Gut-associated lymphoid tissue is central to the production of galactose-deficient IgA1 (Gd-IgA1), a key factor in immunoglobulin A nephropathy (IgAN). Although no major differences in gut microbiome diversity have been reported across IgAN cohorts, functional alterations in microbial composition may contribute to disease pathogenesis. The study was designed as a cross-sectional study with an embedded prospective cohort component. Forty-eight adults with biopsy-confirmed IgAN-categorized as progressors (eGFR decline > 5 ml/min/1.73 m²/year, n = 23) or nonprogressors (n = 23)-and 23 healthy controls (HC) were recruited. Stool samples underwent metagenomic and functional profiling.

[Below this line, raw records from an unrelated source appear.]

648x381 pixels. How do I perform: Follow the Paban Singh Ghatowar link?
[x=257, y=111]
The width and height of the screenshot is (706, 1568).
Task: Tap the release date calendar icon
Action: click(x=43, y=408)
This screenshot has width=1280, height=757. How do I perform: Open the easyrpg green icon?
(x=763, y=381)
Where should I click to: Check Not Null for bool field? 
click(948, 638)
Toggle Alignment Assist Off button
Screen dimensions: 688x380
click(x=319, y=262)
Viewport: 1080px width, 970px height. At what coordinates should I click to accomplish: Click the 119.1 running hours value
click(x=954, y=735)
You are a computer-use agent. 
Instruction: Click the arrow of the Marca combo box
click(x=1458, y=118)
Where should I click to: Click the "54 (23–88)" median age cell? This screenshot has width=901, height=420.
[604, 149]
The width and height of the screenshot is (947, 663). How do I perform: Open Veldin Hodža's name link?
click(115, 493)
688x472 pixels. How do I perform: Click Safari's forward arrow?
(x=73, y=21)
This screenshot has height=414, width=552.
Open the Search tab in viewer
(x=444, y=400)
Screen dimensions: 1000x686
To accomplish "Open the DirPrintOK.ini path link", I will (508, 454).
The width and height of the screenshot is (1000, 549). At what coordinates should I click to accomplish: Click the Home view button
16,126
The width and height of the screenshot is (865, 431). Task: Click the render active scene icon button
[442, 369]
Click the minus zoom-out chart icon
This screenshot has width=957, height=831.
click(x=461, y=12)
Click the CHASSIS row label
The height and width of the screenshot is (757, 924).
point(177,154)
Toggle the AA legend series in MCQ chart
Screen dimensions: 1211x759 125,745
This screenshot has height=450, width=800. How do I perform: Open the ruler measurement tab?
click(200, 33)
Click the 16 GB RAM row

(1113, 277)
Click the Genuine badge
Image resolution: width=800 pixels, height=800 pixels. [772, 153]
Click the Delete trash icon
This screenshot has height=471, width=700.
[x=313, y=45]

Alpha diversity did not differ significantly between IgAN patients and HC. However, butyrate-producing bacteria (Butyrococcus, Agathobacter rectalis) were less abundant in IgAN patients. The sulfoquinovose degradation I pathway, associated with these bacteria, was also reduced. Nucleotide- and nucleoside-biosynthesis pathways were elevated in IgAN. Gd-IgA1 levels correlated with variations in metabolic pathways. Progressors demonstrated enhanced activity in isopropanol biosynthesis, biotin biosynthesis II, and phospholipid biosynthesis pathways. IgAN patients show reduced butyrate-producing bacteria and distinct functional changes in the gut microbiome suggestive of immune activation and inflammation. Progressors exhibit additional metabolic shifts linked to bacterial membrane stabilization.